(WHAT YOU ARE ASKED TO DO): Render the data as a JSON list of strings, one string per line and with blank lines omitted, starting with the line containing "Task: Select the" and continuing through the last line of the data, both ends included.

(RECORDS SHOWN):

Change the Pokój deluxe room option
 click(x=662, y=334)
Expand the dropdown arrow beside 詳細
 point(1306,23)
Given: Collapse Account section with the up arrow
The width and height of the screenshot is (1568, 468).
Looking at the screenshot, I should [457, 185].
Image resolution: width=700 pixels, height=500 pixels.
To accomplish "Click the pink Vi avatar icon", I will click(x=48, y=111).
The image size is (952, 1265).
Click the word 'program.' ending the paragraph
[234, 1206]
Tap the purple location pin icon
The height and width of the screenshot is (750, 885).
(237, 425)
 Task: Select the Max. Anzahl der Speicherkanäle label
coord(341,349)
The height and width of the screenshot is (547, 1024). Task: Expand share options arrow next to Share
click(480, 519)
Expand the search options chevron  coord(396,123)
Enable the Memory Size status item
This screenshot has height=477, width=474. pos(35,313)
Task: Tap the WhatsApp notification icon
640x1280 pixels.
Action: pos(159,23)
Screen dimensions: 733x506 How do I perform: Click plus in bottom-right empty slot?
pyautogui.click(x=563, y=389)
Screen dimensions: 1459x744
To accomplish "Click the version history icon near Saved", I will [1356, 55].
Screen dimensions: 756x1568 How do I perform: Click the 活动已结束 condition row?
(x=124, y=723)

(FINAL RESULT):
[
  " Task: Select the Max. Anzahl der Speicherkanäle label",
  "coord(341,349)",
  "The height and width of the screenshot is (547, 1024). Task: Expand share options arrow next to Share",
  "click(480, 519)",
  "Expand the search options chevron  coord(396,123)",
  "Enable the Memory Size status item",
  "This screenshot has height=477, width=474. pos(35,313)",
  "Task: Tap the WhatsApp notification icon",
  "640x1280 pixels.",
  "Action: pos(159,23)",
  "Screen dimensions: 733x506 How do I perform: Click plus in bottom-right empty slot?",
  "pyautogui.click(x=563, y=389)",
  "Screen dimensions: 1459x744",
  "To accomplish \"Click the version history icon near Saved\", I will [1356, 55].",
  "Screen dimensions: 756x1568 How do I perform: Click the 活动已结束 condition row?",
  "(x=124, y=723)"
]